_What to produce_: Select every line below containing the word "Switch".

_Supplied data_:
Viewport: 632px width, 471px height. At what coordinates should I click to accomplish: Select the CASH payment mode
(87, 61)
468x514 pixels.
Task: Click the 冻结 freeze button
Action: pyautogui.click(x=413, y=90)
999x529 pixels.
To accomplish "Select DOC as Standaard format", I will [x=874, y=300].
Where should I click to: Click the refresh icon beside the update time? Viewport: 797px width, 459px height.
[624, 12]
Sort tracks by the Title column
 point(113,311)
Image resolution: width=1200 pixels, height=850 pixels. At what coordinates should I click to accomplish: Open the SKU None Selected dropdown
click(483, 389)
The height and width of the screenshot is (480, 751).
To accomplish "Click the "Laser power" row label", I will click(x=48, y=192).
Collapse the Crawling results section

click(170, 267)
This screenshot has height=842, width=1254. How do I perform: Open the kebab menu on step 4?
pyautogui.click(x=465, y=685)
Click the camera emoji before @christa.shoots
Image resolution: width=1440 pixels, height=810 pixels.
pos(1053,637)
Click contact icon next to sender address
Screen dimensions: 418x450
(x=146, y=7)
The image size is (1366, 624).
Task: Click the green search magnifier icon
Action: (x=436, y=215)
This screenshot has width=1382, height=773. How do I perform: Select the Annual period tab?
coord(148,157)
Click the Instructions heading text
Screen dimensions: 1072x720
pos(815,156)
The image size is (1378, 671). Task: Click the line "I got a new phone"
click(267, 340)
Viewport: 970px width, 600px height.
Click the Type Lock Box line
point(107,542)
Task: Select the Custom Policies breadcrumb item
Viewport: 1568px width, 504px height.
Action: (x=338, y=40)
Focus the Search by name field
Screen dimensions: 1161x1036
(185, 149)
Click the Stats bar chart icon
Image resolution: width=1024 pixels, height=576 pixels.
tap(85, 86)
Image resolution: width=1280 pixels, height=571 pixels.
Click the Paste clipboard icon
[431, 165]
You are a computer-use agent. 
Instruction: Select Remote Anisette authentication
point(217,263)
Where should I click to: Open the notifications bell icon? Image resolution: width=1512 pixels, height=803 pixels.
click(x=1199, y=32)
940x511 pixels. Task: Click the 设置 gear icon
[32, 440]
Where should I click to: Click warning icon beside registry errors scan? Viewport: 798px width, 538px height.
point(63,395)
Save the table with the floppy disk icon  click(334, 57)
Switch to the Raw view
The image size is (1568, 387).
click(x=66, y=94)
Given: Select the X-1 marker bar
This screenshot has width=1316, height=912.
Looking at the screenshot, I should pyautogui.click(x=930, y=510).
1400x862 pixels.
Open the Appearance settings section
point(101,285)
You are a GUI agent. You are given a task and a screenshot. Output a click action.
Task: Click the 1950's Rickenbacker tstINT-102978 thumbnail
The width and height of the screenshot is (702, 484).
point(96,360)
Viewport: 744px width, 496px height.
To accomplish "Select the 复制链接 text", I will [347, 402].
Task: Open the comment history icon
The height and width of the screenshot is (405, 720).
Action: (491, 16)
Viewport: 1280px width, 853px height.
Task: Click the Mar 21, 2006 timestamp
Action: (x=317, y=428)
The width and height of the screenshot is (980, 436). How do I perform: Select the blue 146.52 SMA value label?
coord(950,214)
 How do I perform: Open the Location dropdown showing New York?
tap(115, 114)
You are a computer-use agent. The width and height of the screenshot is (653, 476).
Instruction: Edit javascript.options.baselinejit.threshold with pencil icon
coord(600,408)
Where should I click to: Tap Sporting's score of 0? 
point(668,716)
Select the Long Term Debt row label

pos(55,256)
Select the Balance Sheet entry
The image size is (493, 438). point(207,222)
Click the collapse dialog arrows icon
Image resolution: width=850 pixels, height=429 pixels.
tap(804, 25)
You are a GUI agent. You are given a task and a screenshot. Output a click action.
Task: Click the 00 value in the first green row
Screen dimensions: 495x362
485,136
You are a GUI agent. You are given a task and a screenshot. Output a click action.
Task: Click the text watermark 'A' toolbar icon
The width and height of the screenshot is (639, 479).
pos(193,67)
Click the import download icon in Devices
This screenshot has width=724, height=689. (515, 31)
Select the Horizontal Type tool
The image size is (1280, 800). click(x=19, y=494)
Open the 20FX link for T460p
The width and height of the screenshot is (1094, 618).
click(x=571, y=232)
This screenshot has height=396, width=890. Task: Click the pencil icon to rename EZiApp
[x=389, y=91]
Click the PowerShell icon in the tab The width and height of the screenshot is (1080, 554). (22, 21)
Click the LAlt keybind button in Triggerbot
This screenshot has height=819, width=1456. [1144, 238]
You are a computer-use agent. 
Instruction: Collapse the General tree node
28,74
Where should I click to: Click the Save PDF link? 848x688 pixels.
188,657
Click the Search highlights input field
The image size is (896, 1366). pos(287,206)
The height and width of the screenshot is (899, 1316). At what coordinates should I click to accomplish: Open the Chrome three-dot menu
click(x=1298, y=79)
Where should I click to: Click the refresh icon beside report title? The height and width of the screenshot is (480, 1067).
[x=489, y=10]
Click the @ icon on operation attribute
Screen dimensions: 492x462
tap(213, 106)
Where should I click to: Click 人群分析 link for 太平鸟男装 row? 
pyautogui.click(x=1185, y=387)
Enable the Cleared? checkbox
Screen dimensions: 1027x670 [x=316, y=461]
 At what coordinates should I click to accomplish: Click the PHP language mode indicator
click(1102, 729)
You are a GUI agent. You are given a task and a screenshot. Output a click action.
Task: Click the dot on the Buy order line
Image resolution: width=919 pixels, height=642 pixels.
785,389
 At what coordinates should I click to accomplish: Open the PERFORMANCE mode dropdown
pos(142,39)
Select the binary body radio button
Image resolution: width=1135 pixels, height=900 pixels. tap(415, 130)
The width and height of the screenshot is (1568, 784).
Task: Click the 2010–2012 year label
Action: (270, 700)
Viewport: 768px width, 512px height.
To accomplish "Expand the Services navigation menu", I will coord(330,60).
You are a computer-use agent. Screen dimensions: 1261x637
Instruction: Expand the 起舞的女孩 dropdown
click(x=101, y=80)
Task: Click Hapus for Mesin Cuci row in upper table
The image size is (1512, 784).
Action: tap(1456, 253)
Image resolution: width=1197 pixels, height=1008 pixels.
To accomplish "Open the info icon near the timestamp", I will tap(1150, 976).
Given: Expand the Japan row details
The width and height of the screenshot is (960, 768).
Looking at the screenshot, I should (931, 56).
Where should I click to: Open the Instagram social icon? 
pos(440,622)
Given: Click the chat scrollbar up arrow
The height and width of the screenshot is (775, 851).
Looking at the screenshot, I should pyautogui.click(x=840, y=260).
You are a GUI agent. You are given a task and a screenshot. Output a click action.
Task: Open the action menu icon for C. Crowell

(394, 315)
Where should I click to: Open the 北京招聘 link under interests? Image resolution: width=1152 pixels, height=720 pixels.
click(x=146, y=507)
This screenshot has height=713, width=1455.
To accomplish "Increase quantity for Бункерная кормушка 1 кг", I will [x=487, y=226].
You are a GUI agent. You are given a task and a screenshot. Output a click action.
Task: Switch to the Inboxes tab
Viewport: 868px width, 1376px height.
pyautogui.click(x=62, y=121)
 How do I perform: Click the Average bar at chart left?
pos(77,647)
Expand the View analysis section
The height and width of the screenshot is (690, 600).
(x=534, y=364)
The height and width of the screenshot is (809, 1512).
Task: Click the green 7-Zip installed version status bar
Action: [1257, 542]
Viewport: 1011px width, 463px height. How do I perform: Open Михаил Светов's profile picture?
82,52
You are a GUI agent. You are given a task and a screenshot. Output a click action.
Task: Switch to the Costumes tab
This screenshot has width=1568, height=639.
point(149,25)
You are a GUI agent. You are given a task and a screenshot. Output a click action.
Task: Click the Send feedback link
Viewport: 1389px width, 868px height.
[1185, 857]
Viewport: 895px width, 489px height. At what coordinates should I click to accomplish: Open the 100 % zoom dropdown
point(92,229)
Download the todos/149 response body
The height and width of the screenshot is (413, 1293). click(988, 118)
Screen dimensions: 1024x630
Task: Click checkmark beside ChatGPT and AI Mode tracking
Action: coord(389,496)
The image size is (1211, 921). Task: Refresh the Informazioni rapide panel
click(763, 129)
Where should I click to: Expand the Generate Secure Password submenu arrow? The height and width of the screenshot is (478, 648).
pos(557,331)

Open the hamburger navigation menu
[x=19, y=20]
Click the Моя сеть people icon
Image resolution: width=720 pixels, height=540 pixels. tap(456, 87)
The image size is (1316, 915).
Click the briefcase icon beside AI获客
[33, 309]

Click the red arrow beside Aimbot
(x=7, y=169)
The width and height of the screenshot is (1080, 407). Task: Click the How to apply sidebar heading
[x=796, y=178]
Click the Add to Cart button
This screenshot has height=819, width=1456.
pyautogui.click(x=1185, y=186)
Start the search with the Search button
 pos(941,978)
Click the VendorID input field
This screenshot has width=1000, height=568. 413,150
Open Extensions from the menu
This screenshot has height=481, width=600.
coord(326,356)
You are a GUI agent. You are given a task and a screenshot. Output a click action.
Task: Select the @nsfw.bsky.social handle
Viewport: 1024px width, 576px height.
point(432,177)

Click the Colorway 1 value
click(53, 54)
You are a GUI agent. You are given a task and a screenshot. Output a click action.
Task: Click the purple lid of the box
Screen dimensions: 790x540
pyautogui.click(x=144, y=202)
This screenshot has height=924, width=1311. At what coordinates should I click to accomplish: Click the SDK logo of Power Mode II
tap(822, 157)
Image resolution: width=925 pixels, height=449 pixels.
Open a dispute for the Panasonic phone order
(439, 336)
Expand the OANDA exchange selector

_Result for this task_:
Switch to the Raw view
Task: Switch to the Inboxes tab
Task: Switch to the Costumes tab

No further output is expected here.